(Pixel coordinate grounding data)
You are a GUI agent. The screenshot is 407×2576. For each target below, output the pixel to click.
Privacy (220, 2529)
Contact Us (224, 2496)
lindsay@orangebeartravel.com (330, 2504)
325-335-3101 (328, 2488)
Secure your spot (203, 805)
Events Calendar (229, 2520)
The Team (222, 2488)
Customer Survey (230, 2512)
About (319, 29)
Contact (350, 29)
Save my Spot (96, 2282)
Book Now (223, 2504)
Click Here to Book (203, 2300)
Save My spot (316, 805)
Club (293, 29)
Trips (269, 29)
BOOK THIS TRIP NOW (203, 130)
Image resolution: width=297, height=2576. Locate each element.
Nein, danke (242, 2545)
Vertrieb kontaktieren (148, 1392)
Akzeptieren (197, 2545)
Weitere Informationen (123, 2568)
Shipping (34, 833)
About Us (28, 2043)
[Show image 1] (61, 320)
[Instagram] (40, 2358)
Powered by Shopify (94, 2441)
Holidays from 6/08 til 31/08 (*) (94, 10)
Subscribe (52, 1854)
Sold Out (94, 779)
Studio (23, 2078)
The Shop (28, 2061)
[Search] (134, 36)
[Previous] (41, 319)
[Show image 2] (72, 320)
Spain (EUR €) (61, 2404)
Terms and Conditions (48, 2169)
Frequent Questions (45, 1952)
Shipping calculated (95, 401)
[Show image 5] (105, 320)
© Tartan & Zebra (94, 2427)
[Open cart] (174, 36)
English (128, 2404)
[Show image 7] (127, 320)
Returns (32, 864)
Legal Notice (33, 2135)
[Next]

> [Required action]
Quote the data in full, keeping each word unchanged.

> [Exercise solution]
You are a GUI agent. The screenshot is 407×2576. For each target below, output the pixel to click.
Privacy (220, 2529)
Contact Us (224, 2496)
lindsay@orangebeartravel.com (330, 2504)
325-335-3101 (328, 2488)
Secure your spot (203, 805)
Events Calendar (229, 2520)
The Team (222, 2488)
Customer Survey (230, 2512)
About (319, 29)
Contact (350, 29)
Save my Spot (96, 2282)
Book Now (223, 2504)
Click Here to Book (203, 2300)
Save My spot (316, 805)
Club (293, 29)
Trips (269, 29)
BOOK THIS TRIP NOW (203, 130)
Image resolution: width=297, height=2576. Locate each element.
Nein, danke (242, 2545)
Vertrieb kontaktieren (148, 1392)
Akzeptieren (197, 2545)
Weitere Informationen (123, 2568)
Shipping (34, 833)
About Us (28, 2043)
[Show image 1] (61, 320)
[Instagram] (40, 2358)
Powered by Shopify (94, 2441)
Holidays from 6/08 til 31/08 (*) (94, 10)
Subscribe (52, 1854)
Sold Out (94, 779)
Studio (23, 2078)
The Shop (28, 2061)
[Search] (134, 36)
[Previous] (41, 319)
[Show image 2] (72, 320)
Spain (EUR €) (61, 2404)
Terms and Conditions (48, 2169)
Frequent Questions (45, 1952)
Shipping calculated (95, 401)
[Show image 5] (105, 320)
© Tartan & Zebra (94, 2427)
[Open cart] (174, 36)
English (128, 2404)
[Show image 7] (127, 320)
Returns (32, 864)
Legal Notice (33, 2135)
[Next]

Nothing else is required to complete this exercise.